Un jour, une œuvre : la touche de Rania Werda

Découvrez le merveilleux travail de cette artiste tunisienne, exposée au musée Matisse jusque mi-janvier avec d'autres peintres, sculpteurs et photographes influencés par le maître des couleurs.

L’exposition « Tout va bien monsieur Matisse », présentée actuellement au musée Matisse, met en lumière des créations très colorées d’artistes au fort tempérament : Marco del Re, Erró, Patrick Montagnac, Frédéric Bouffandeau, le collectif KRM… Rania Werda, tout aussi passionnée par la couleur, se place pourtant un peu à contre-courant avec ses œuvres plus intimistes.

Ses impressions sur cuir, son univers féminin, ses coloris rompus, ses femmes qui se dissimulent sans se cacher, instaurent une ambiance feutrée et provoquent un calme intérieur, comme une pause, au milieu de ces univers masculins. Les atmosphères sont variées et emmènent le spectateur en voyage : Afrique du Nord, Espagne, Japon, Mexique, Orient, Occident. Rania Werda fait d’incessants va-et-vient entre sa sensibilité et ses références à l'histoire de l’art.

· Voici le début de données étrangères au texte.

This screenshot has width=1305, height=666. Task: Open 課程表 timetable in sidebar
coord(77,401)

Cette artiste tunisienne, née en 1984, se passionne pour les reliures des livres sacrés et les ornements ciselés. Elle connait le travail du cuir. N’allez pas voir dans son univers une évocation trop facile de la femme voilée… mais plutôt le souvenir ému pour un tableau peint en 1928 par René Magritte, qu’il intitule Les Amants. Les amoureux s’embrassaient malgré les foulards les dissimulant, signifiant que jamais en amour, on ne se dévoile complétement.

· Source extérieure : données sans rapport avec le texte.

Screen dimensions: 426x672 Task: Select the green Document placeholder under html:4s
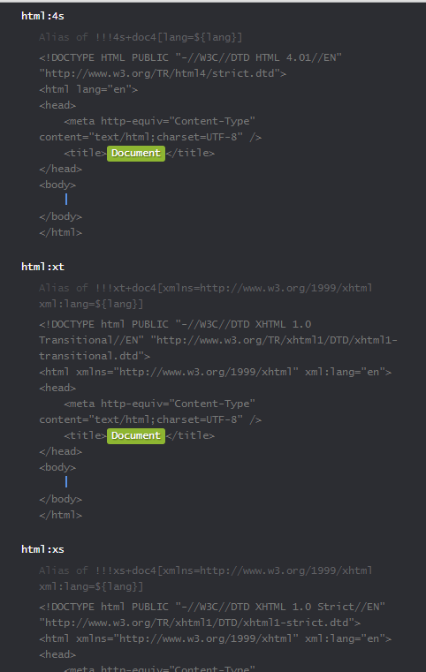(135, 153)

Dans chaque tableau, Rania Werda met en scène une femme : ressortant sur les motifs décoratifs ou se fondant dans le décor, comme les Odalisques de Matisse. Elle crée des ambiances. Mais son œuvre ne laisse pas indifférent. Travailler sur peau est inédit. Le discours est nouveau. La femme est partout : discrète, et pourtant, envahissante.